AOAV has been working with partners in Sierra Leone since 2011. This programme builds on the Liberia programme, initiating a regional approach to programming in recognition of the cultural, social and economic links throughout the Mano River Union countries.
AOAV conducts programming in Sierra Leone in close partnership with the Sierra Leone Action Network on Small Arms (SLANSA) and the Sierra Leone National Commission on Small Arms (SLeNCSA).
AOAV began working with SLeNCSA in 2011 to facilitate the review and development of its National Action Plan on Small Arms and Light Weapons (SALW). This review ensured that the plan is in accordance with international and regional agreements and best practice. Following the adoption of the Sierra Leone Arms and Ammunition Act in August 2012, AOAV has been working with SLeNCSA to assist in the implementation of the Act. AOAV supported a sensitisation campaign of the Act in November 2012, which was undertaken jointly by SLeNCSA and SLANSA. This campaign was a first step to implementation and informed Government and civil society of their obligations under the new Act. AOAV continues to work with SLeNCSA in 2013 to design and implement a nationwide registration system for SALW.
In order to build a better understanding of armed violence in Sierra Leone, AOAV and SLANSA jointly conducted a baseline assessment of armed violence in Sierra Leone in 2012. This assessment provides insight into the perceptions and experiences of armed violence at a community level, and provides evidence for targeted policies and programmes that will effectively reduce the incidence and impact of armed violence, concentrating on highly affected areas. AOAV has plans to work with SLANSA to facilitate feasible alternative livelihoods for SALW manufacturers.
Sierra Leone is one of the smallest countries in Africa, with a long Atlantic coastline to the west, and bordered to the north by Guinea and by Liberia to the south-east. Together with Cote D’Ivoire, these four countries comprise the Mano River Union, whose goal is to foster economic cooperation among member countries.
Sierra Leone gained independence from Britain in 1961. This was followed by thirty years of one-party and military rule by the All People’s Congress, during which period the emphasis of the security forces was on supporting the regime, rather than state or human security. Greed and mismanagement of natural resources by successive governments led, by the 1980s, to the almost total collapse of state provision of public services.

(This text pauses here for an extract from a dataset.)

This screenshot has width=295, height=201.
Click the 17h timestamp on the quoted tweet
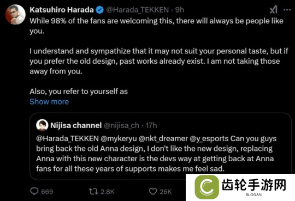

Sierra Leone experienced a brutal ten-year civil war between 1991 and 2002. While there is much debate about the causes of the war, most agree that it is impossible to ignore the impact of the economic decline described above. It helped to create a large cohort of unemployed and barely literate young people in rural Sierra Leone, who were easily conscripted by both political and criminal organisations. Many commentators highlight the continuing presence of the drivers of the conflict in contemporary Sierra Leone.
It is estimated that approximately 460,000 people died as a result of the conflict (27,000 as a direct result of violence). An additional 4,000 people had their limbs deliberately amputated, and 215,000-257,000 women may have been victims of sexual violence.
The war was enormously destructive to a country already in economic and social crisis, destroying infrastructure and government services, especially in rural areas. However, Sierra Leone has made substantial progress in the eleven years since the war ended, including improvements to life expectancy at birth, under-five mortality rate, and GDP. In 2012 Sierra Leone held its third peaceful election since the end of the war.